Modern right-wingers (the word "conservative" has no meaning anymore) are correct to salute Reagan as their ancestor (with Goldwater and McCarthy as the, um, "missing links," to use a metaphor referencing those LIES about evil-ution.) His was an intelligence unswayed by judgment and impervious to anything as mundane as fact.
(* — There was no missile gap. The CIA determined this in the late ’70s, presumably from undercover sources. Then defense industry think tanks paid for new studies, with zero sources, that claimed The Commies were stronger than ever. Our good friends Paul Wolfowitz and Donald Rumsfeld were among the sages consulted. This is the backstory to John Le Carre’s "The Russia House," made into a slow but intelligent movie of the same name.)
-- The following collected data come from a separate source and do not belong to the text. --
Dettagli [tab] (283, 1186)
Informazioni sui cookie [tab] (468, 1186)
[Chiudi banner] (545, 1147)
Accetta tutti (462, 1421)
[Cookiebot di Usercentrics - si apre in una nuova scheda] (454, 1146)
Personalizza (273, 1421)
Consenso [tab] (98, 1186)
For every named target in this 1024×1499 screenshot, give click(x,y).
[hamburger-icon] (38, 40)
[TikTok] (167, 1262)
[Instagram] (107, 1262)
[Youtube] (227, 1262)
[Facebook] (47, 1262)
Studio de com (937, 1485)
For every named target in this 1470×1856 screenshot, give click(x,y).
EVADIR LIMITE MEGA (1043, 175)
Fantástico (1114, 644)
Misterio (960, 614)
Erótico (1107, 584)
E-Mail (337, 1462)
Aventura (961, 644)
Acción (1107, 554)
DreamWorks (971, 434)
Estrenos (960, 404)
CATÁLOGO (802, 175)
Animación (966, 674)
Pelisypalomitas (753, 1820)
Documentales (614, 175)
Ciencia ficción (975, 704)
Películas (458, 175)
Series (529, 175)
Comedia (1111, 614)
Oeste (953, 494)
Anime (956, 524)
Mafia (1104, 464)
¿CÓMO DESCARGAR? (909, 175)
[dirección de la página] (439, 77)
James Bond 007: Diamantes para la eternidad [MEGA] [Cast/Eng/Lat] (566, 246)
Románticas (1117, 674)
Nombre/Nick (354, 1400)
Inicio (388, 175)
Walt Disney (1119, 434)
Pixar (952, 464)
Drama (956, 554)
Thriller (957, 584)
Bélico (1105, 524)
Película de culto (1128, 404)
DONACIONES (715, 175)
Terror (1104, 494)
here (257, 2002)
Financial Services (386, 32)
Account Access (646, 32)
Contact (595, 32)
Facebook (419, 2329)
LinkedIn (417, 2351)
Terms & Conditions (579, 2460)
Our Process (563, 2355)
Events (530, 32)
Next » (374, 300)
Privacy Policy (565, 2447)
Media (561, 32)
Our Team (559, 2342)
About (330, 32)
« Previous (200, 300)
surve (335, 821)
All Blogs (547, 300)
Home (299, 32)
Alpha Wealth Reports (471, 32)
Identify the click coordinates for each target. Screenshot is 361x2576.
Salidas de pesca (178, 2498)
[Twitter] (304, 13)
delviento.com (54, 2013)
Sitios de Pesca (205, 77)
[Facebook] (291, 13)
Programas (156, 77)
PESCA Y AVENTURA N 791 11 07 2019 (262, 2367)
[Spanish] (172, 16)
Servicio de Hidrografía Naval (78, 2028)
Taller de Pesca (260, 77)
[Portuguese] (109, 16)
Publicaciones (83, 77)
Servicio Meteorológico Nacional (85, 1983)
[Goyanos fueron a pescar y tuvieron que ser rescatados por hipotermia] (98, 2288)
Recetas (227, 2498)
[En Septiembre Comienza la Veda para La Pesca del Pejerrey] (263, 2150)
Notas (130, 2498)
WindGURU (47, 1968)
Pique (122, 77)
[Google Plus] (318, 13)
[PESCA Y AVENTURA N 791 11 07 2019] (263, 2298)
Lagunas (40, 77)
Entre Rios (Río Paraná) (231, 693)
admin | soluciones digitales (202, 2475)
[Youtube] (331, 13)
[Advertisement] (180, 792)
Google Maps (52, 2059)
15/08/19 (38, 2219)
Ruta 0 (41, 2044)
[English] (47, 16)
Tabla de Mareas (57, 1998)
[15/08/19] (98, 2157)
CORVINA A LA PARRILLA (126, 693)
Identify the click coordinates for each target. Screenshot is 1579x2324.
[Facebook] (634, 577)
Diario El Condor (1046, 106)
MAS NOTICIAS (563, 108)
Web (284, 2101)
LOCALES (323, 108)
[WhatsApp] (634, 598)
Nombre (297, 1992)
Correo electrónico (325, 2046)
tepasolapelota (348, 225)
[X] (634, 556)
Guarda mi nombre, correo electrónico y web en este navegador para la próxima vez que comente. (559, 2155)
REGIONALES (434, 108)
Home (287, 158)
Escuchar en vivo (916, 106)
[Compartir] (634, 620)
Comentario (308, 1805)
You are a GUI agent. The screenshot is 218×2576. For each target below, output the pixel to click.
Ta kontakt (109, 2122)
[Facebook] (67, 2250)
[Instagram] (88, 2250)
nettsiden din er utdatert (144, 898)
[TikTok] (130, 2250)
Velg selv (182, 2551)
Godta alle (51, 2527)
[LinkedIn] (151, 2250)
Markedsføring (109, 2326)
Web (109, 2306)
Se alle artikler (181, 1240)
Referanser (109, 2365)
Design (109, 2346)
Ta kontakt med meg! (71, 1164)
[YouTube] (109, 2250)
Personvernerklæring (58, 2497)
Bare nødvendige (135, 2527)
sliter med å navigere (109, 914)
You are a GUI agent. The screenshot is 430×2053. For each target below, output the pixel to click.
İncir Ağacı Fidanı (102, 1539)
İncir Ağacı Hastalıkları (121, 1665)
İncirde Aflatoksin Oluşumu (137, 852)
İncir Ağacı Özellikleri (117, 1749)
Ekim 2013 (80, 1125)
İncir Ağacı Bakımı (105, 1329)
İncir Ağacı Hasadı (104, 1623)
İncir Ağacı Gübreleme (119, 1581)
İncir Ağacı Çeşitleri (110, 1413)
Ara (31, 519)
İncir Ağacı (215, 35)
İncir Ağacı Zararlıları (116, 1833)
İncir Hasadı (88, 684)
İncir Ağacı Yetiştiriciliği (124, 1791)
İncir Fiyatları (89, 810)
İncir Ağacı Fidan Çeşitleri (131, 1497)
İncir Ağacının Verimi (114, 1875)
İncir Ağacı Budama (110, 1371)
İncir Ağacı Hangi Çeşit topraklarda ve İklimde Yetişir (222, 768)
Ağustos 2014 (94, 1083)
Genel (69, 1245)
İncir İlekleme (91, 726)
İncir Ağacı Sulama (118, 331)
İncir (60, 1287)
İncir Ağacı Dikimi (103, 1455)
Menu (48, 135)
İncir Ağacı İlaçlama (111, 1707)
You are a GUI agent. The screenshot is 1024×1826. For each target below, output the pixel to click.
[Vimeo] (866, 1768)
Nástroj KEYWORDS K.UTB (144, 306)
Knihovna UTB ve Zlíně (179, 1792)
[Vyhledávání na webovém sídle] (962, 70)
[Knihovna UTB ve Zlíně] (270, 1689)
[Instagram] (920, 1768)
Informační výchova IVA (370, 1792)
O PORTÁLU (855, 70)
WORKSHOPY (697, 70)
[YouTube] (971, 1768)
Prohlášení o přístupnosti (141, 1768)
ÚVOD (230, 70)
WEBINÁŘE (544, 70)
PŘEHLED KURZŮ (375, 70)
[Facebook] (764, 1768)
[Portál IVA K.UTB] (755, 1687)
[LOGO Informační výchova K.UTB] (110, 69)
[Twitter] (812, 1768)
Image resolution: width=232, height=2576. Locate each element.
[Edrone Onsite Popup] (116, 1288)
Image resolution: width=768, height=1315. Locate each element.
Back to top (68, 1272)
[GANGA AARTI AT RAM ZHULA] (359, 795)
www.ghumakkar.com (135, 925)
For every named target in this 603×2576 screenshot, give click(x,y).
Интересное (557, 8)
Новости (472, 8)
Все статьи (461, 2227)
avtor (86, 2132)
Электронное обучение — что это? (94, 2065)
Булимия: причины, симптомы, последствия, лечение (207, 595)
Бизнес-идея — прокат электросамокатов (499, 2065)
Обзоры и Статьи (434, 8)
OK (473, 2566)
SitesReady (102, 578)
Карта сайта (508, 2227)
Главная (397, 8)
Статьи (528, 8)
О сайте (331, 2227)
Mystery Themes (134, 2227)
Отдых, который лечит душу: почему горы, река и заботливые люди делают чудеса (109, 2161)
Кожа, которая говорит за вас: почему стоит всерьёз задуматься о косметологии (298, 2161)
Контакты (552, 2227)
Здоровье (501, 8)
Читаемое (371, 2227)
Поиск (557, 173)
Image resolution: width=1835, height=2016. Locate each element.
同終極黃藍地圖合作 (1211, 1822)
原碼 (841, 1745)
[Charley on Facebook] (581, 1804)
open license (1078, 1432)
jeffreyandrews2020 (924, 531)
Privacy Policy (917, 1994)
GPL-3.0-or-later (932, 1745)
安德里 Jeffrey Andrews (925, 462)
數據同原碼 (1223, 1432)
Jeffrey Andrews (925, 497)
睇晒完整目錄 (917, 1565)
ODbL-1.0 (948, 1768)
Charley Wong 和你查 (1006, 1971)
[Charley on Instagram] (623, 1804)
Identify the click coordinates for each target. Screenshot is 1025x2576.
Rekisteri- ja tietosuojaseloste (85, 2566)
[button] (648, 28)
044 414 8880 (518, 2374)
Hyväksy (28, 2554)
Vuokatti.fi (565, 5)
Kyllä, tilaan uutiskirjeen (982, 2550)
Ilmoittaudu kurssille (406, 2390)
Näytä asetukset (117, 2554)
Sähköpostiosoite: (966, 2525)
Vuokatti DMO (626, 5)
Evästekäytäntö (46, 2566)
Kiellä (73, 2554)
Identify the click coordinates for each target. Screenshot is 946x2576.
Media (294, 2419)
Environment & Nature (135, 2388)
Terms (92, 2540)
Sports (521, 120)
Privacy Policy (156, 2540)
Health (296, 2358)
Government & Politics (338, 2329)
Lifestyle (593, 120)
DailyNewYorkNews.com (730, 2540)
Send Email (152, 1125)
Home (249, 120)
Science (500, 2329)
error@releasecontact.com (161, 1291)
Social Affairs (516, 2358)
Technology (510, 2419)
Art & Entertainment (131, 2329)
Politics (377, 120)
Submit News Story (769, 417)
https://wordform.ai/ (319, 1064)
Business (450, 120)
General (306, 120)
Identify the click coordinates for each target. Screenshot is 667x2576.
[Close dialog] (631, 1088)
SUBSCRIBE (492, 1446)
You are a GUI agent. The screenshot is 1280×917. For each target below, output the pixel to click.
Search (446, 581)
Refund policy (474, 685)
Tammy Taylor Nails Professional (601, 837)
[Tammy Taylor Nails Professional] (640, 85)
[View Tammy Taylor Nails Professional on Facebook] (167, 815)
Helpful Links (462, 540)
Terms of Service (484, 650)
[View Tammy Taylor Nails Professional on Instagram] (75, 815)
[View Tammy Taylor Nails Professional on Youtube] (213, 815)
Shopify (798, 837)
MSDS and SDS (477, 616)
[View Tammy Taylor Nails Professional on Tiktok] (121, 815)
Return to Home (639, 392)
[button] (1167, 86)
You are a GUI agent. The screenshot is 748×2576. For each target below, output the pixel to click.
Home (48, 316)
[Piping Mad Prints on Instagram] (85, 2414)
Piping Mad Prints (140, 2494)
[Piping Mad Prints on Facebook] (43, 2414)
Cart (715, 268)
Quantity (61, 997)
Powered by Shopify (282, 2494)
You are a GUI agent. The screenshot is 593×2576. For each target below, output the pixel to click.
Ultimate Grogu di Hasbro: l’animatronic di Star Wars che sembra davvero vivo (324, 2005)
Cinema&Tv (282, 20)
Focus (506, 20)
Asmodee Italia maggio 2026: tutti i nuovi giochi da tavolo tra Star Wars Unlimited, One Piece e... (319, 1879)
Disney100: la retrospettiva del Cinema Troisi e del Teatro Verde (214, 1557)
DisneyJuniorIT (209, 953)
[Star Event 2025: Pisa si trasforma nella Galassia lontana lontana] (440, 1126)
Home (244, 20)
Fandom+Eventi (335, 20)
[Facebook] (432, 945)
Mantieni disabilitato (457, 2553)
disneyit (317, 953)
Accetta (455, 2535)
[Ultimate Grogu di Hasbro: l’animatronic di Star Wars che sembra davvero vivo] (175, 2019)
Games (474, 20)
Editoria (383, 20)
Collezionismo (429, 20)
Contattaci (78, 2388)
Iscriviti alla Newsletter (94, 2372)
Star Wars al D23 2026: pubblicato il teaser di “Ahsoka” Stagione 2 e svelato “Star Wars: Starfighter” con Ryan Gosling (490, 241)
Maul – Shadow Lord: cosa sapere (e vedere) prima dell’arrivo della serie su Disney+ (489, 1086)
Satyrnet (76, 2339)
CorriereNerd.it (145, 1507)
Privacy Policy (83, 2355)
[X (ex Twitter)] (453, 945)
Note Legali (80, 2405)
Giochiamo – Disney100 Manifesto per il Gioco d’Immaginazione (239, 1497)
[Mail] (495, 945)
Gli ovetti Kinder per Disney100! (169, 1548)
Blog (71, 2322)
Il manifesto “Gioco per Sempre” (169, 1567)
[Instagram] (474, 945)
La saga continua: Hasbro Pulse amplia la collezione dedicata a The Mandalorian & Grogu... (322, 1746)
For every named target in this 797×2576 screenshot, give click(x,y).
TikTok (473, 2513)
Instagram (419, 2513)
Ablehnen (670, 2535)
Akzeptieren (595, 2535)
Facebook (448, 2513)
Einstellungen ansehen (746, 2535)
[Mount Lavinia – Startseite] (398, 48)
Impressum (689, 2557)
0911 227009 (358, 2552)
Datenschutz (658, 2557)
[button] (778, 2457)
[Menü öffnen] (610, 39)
@JMF – I hear you about the subprime thing. But here’s the thing: Reagan started it. And although Clinton went along with it, it wasn’t his baby–it came out of the Republican House. What’s more, Clinton and Obama both see themselves as heirs to Reagan, which is really what Bunch is talking about.
As for no one going to jail, that’s really not a partisan thing. It was easy to put the S&L folk in jail: they were rich but not super-rich and politically connected. The subprime folks were the super-rich, and even more, they were big contributors to both parties.
The problem with the New Democrats is that they followed in the path of Reagan. The argument I’ve been making for some time is that the Democrats moved rightward and took over what used to be the Republican Party. The Republicans have been forced to the nutty fringe. I could go on, but it would just make me annoyed.